---------- PROVIDED PASSAGE ----------

Direct the user to open this URL in their browser for visual Ollama monitoring.

Ollama Resilience features

  • Auto-retry — if an Ollama node fails before the first response chunk, re-scores and retries on the next-best Ollama node (up to 2 retries)
  • Ollama model fallbacks — clients specify backup Ollama models; tries alternatives when the primary is unavailable
  • Context protection — strips num_ctx from Ollama requests when unnecessary to prevent Ollama model reload hangs; auto-upgrades to a larger loaded model
  • VRAM-aware fallback — routes to an already-loaded Ollama model in the same category instead of cold-loading
  • Zombie reaper — background task detects and cleans up stuck in-flight Ollama requests
  • Auto-pull — automatically pulls missing Ollama models onto the best available node

Common Ollama tasks

Check if the Ollama fleet is healthy

  1. Hit /fleet/status and verify nodes_online > 0
  2. Hit /dashboard/api/health for automated Ollama health checks with severity levels
  3. Look at Ollama queue depths — deep queues may indicate a bottleneck

Find which Ollama node has a specific model

  1. Hit /fleet/status and inspect each Ollama node's ollama.models_loaded and ollama.models_available
  2. Or hit /api/tags for a flat list of all available Ollama models with which nodes have them

Check if an Ollama model is loaded (hot) or cold

  1. Hit /api/ps — Ollama models listed here are currently loaded in memory (hot)
  2. Models in /api/tags but not in /api/ps are on disk but not loaded (cold)

View recent Ollama inference activity

  1. Hit /dashboard/api/traces?limit=10 to see the last 10 Ollama requests
  2. Each trace shows: Ollama model, node, score, latency, tokens, retry/fallback status

Diagnose slow Ollama responses

  1. Check /dashboard/api/traces for high latency Ollama entries
  2. Check /fleet/status for Ollama nodes with high queue depths or memory pressure
  3. Check if the Ollama model had to cold-load (look for low scores in trace)

----------

ASSIGNED TASK 1 - Name every resilience feature listed in the Ollama fleet guide.
ASSIGNED TASK 2 - Pick up the Ollama fleet guide after its last line and keep writing it.
The material after this point comes from a different source.

---------- DATA ----------

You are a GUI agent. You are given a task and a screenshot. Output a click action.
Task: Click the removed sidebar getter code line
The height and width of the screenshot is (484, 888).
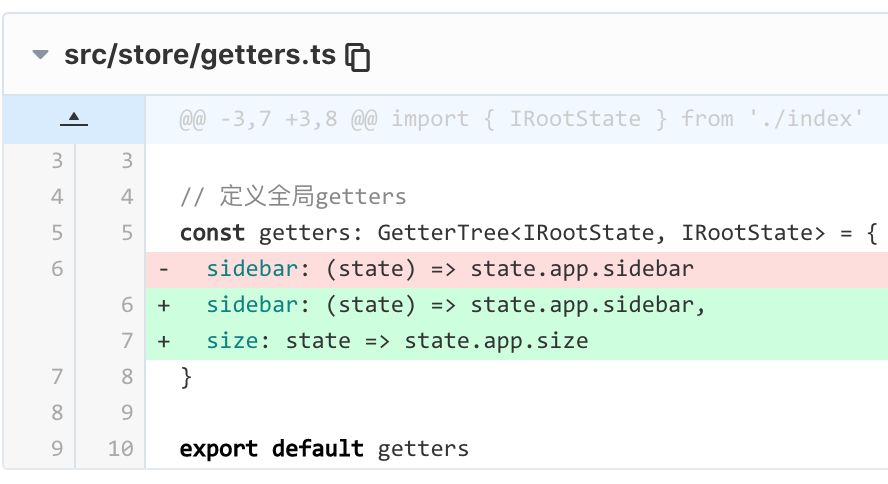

----------

TASK OUTPUT 1 - Auto-retry, Ollama model fallbacks, Context protection, VRAM-aware fallback, Zombie reaper, Auto-pull

TASK OUTPUT 2 -
  4. Check if num_ctx is being sent — Ollama context protection logs show if requests triggered reloads

Query the Ollama trace database directly

# Recent Ollama failures
sqlite3 ~/.fleet-manager/latency.db "SELECT request_id, model, status, error_message FROM request_traces WHERE status='failed' ORDER BY timestamp DESC LIMIT 10"

# Slowest Ollama requests
sqlite3 ~/.fleet-manager/latency.db "SELECT model, node_id, latency_ms/1000.0 as secs FROM request_traces WHERE status='completed' ORDER BY latency_ms DESC LIMIT 10"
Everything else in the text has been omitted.